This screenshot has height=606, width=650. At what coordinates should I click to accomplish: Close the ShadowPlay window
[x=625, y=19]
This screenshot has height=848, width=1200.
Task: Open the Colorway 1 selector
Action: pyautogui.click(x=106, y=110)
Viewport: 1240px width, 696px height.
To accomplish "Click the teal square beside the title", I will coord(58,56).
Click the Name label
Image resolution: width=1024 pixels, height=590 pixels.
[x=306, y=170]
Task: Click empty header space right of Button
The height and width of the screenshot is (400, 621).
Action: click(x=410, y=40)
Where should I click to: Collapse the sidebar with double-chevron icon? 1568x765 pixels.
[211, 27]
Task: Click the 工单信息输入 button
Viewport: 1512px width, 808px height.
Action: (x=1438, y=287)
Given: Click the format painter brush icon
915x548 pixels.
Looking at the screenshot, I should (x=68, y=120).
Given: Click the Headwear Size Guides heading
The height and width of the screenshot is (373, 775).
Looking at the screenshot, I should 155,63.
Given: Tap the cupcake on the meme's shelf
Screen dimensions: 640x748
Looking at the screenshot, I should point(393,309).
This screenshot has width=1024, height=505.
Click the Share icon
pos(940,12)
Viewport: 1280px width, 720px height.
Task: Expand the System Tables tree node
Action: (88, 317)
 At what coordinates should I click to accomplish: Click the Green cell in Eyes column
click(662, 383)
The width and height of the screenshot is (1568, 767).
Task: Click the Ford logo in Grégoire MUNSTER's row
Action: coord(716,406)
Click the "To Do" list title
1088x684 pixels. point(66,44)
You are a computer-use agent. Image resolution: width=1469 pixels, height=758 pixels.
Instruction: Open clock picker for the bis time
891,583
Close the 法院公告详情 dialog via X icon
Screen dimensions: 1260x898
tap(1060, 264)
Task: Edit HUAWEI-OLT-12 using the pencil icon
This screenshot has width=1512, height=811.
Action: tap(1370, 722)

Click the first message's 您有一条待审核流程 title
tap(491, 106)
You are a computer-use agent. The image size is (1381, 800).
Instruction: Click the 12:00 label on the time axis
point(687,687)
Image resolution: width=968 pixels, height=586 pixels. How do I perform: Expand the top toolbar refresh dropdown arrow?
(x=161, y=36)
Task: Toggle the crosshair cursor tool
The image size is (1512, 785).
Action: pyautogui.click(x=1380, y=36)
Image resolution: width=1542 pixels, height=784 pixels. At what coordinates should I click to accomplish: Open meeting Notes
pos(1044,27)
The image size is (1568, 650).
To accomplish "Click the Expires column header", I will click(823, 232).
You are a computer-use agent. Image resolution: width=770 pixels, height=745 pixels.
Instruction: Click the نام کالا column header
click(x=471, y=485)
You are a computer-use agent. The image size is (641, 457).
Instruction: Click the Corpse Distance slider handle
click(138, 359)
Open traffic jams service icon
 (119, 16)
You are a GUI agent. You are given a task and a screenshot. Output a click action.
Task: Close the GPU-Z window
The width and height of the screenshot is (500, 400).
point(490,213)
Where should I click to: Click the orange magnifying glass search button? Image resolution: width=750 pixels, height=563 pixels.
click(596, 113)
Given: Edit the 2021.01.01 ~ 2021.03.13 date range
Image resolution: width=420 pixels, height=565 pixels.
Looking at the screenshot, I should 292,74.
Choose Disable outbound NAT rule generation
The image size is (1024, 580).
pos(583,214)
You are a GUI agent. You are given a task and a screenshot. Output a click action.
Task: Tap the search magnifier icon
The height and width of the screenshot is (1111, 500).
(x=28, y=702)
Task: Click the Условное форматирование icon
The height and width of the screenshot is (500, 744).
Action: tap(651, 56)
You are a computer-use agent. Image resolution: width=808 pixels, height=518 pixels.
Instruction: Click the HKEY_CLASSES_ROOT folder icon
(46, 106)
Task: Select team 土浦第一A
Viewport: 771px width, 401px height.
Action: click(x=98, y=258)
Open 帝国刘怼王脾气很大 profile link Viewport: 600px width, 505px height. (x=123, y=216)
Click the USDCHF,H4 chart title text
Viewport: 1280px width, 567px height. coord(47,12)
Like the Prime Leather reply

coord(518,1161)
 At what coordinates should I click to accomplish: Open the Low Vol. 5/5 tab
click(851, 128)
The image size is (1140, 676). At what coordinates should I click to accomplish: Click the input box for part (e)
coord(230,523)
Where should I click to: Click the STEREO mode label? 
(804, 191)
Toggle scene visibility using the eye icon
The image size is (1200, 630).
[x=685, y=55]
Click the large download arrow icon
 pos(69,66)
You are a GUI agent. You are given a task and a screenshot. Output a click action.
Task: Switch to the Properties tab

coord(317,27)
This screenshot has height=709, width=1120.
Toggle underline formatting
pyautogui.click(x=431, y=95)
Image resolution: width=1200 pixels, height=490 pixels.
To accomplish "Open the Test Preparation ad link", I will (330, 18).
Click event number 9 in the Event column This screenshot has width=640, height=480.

▶ **Activity**: From the records above, extract exactly and only the lines that begin at the line with "Close the 法院公告详情 dialog via X icon" and stop after the line with "You are a computer-use agent. Image resolution: width=808".

▶ **Answer below**:
Close the 法院公告详情 dialog via X icon
Screen dimensions: 1260x898
tap(1060, 264)
Task: Edit HUAWEI-OLT-12 using the pencil icon
This screenshot has width=1512, height=811.
Action: tap(1370, 722)

Click the first message's 您有一条待审核流程 title
tap(491, 106)
You are a computer-use agent. The image size is (1381, 800).
Instruction: Click the 12:00 label on the time axis
point(687,687)
Image resolution: width=968 pixels, height=586 pixels. How do I perform: Expand the top toolbar refresh dropdown arrow?
(x=161, y=36)
Task: Toggle the crosshair cursor tool
The image size is (1512, 785).
Action: pyautogui.click(x=1380, y=36)
Image resolution: width=1542 pixels, height=784 pixels. At what coordinates should I click to accomplish: Open meeting Notes
pos(1044,27)
The image size is (1568, 650).
To accomplish "Click the Expires column header", I will click(823, 232).
You are a computer-use agent. Image resolution: width=770 pixels, height=745 pixels.
Instruction: Click the نام کالا column header
click(x=471, y=485)
You are a computer-use agent. The image size is (641, 457).
Instruction: Click the Corpse Distance slider handle
click(138, 359)
Open traffic jams service icon
 (119, 16)
You are a GUI agent. You are given a task and a screenshot. Output a click action.
Task: Close the GPU-Z window
The width and height of the screenshot is (500, 400).
point(490,213)
Where should I click to: Click the orange magnifying glass search button? Image resolution: width=750 pixels, height=563 pixels.
click(596, 113)
Given: Edit the 2021.01.01 ~ 2021.03.13 date range
Image resolution: width=420 pixels, height=565 pixels.
Looking at the screenshot, I should 292,74.
Choose Disable outbound NAT rule generation
The image size is (1024, 580).
pos(583,214)
You are a GUI agent. You are given a task and a screenshot. Output a click action.
Task: Tap the search magnifier icon
The height and width of the screenshot is (1111, 500).
(x=28, y=702)
Task: Click the Условное форматирование icon
The height and width of the screenshot is (500, 744).
Action: tap(651, 56)
You are a computer-use agent. Image resolution: width=808 pixels, height=518 pixels.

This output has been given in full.